> _Record set_
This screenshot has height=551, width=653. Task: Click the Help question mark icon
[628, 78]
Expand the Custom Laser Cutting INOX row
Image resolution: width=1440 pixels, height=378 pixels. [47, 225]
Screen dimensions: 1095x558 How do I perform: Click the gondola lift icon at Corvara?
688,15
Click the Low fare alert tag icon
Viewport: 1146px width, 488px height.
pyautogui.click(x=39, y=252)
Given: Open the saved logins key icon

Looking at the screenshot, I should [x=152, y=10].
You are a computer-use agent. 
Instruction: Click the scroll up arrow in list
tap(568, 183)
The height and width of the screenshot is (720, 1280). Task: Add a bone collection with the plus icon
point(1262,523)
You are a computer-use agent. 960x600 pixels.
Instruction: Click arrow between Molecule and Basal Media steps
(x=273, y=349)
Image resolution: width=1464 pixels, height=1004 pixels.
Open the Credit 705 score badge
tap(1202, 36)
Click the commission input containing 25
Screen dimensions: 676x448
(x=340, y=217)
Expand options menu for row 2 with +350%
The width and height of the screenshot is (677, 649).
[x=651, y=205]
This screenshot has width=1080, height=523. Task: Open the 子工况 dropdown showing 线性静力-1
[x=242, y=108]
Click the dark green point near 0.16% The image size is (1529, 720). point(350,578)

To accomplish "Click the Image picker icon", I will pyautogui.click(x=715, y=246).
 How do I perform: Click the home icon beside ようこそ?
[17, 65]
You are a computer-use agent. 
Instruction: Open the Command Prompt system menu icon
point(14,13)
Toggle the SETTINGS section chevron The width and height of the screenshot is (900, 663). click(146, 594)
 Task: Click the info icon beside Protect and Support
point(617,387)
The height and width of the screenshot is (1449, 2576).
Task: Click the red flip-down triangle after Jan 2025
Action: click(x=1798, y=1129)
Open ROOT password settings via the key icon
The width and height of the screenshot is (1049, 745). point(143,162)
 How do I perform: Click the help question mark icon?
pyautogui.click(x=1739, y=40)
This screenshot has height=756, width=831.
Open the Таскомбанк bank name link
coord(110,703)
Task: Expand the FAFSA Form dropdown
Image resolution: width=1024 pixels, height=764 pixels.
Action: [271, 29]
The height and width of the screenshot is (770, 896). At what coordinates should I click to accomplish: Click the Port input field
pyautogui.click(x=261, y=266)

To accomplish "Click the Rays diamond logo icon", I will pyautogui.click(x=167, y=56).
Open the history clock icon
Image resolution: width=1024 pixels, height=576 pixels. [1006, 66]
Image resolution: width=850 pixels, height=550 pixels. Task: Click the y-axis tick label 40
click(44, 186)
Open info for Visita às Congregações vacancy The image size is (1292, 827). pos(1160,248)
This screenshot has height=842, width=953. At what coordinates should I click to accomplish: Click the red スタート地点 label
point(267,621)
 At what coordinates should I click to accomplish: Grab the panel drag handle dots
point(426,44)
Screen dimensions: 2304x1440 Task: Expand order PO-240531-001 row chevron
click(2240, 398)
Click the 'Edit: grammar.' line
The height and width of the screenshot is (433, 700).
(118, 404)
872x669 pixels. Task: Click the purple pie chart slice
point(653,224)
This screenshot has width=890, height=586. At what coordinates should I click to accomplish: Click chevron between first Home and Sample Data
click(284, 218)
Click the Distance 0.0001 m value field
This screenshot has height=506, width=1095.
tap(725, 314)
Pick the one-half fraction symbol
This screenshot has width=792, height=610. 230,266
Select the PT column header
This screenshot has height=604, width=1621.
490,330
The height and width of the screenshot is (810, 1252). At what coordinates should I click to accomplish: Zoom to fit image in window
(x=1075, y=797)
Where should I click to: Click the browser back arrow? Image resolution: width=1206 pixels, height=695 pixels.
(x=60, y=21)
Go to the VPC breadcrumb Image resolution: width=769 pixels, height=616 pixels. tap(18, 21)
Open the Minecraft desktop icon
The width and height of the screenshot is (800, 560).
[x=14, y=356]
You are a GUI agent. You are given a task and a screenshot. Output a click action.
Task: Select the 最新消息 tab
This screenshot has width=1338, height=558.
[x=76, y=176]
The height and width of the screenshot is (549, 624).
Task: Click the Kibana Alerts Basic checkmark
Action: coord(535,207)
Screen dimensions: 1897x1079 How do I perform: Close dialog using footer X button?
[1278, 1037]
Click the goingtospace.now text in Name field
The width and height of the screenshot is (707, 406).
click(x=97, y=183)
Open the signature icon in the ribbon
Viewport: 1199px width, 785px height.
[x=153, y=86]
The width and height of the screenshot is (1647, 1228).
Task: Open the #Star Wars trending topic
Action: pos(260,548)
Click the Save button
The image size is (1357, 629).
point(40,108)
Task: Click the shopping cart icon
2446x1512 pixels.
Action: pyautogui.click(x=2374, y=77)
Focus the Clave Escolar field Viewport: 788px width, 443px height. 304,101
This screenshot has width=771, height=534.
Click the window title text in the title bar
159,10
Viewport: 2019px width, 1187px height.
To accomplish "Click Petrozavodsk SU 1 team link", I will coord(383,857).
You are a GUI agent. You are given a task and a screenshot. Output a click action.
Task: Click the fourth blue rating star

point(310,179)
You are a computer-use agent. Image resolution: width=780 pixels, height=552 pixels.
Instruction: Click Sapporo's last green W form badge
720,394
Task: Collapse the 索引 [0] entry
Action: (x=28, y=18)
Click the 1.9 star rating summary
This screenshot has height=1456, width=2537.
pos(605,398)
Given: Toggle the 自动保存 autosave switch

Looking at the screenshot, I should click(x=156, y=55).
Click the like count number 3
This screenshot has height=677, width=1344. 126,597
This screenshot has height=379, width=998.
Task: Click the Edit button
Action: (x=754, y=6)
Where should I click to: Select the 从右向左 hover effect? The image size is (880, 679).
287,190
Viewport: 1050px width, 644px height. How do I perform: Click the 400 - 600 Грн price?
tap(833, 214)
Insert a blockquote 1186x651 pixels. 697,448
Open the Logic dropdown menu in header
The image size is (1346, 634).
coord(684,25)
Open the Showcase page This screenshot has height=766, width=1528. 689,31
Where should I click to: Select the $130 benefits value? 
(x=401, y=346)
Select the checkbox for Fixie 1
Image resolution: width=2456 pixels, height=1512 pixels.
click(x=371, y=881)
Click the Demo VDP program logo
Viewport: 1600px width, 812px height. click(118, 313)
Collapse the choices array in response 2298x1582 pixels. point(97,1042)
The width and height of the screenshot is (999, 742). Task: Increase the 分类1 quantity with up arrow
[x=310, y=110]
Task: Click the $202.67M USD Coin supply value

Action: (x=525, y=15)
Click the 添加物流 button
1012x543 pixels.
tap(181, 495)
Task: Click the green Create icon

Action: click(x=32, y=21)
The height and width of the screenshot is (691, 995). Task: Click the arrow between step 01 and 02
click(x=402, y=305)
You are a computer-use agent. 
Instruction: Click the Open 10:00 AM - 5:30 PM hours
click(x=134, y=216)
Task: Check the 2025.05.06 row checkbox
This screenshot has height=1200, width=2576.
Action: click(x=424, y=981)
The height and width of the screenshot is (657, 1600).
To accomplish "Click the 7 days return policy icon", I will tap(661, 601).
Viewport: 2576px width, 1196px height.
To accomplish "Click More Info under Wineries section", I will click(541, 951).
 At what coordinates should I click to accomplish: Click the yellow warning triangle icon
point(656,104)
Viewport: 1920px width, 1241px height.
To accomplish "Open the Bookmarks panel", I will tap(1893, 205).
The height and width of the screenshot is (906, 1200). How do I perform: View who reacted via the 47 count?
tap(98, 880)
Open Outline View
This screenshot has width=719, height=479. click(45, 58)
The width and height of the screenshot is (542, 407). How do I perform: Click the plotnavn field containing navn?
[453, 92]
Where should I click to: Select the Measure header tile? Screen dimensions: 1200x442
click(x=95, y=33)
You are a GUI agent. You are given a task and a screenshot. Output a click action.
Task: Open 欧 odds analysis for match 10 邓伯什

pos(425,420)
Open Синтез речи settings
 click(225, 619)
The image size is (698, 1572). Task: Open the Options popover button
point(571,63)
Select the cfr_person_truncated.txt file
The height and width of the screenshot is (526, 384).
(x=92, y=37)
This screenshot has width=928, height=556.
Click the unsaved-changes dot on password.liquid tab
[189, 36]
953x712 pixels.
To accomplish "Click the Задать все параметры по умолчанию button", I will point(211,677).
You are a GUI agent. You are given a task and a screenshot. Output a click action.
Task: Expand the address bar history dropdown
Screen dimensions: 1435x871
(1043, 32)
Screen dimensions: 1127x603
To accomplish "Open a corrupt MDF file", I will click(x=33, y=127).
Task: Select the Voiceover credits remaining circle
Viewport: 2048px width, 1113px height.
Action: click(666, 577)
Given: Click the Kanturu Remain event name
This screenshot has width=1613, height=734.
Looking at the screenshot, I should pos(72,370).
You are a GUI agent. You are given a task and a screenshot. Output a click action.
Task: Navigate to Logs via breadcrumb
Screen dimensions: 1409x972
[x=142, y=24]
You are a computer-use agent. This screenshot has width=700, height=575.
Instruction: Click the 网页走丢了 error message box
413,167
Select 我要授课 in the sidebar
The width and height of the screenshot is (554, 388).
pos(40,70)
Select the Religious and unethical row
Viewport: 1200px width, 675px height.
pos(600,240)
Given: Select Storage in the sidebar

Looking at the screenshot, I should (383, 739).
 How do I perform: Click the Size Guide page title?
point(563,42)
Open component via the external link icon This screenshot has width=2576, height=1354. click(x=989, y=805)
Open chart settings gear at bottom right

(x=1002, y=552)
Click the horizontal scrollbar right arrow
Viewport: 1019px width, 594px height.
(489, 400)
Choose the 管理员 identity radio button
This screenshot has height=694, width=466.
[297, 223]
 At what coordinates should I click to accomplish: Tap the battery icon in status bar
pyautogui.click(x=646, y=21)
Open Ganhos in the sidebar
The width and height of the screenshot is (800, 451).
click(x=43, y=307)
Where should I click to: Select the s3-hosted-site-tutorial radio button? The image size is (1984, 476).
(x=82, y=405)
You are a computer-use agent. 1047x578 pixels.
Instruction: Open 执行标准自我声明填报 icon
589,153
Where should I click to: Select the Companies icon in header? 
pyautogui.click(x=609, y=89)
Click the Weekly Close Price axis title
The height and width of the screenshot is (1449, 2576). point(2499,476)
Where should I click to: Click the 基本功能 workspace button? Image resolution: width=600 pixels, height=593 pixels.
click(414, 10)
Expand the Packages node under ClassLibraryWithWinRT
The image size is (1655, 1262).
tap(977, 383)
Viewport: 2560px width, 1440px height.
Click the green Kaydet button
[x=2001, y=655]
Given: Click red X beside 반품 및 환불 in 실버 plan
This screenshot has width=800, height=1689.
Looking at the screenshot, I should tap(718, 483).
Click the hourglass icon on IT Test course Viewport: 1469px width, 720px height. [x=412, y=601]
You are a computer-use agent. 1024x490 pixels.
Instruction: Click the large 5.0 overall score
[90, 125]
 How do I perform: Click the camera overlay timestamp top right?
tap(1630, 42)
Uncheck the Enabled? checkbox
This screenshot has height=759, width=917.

> _Given problem_
Rewrite the listing starting with the line that contains "How do I perform: Click the Size" and going on through the line that contains "pyautogui.click(x=609, y=89)", changing "radio button" to "option button" and leaving everything else as it is.

> _Exercise solution_
 How do I perform: Click the Size Guide page title?
point(563,42)
Open component via the external link icon This screenshot has width=2576, height=1354. click(x=989, y=805)
Open chart settings gear at bottom right

(x=1002, y=552)
Click the horizontal scrollbar right arrow
Viewport: 1019px width, 594px height.
(489, 400)
Choose the 管理员 identity option button
This screenshot has height=694, width=466.
[297, 223]
 At what coordinates should I click to accomplish: Tap the battery icon in status bar
pyautogui.click(x=646, y=21)
Open Ganhos in the sidebar
The width and height of the screenshot is (800, 451).
click(x=43, y=307)
Where should I click to: Select the s3-hosted-site-tutorial option button? The image size is (1984, 476).
(x=82, y=405)
You are a computer-use agent. 1047x578 pixels.
Instruction: Open 执行标准自我声明填报 icon
589,153
Where should I click to: Select the Companies icon in header? 
pyautogui.click(x=609, y=89)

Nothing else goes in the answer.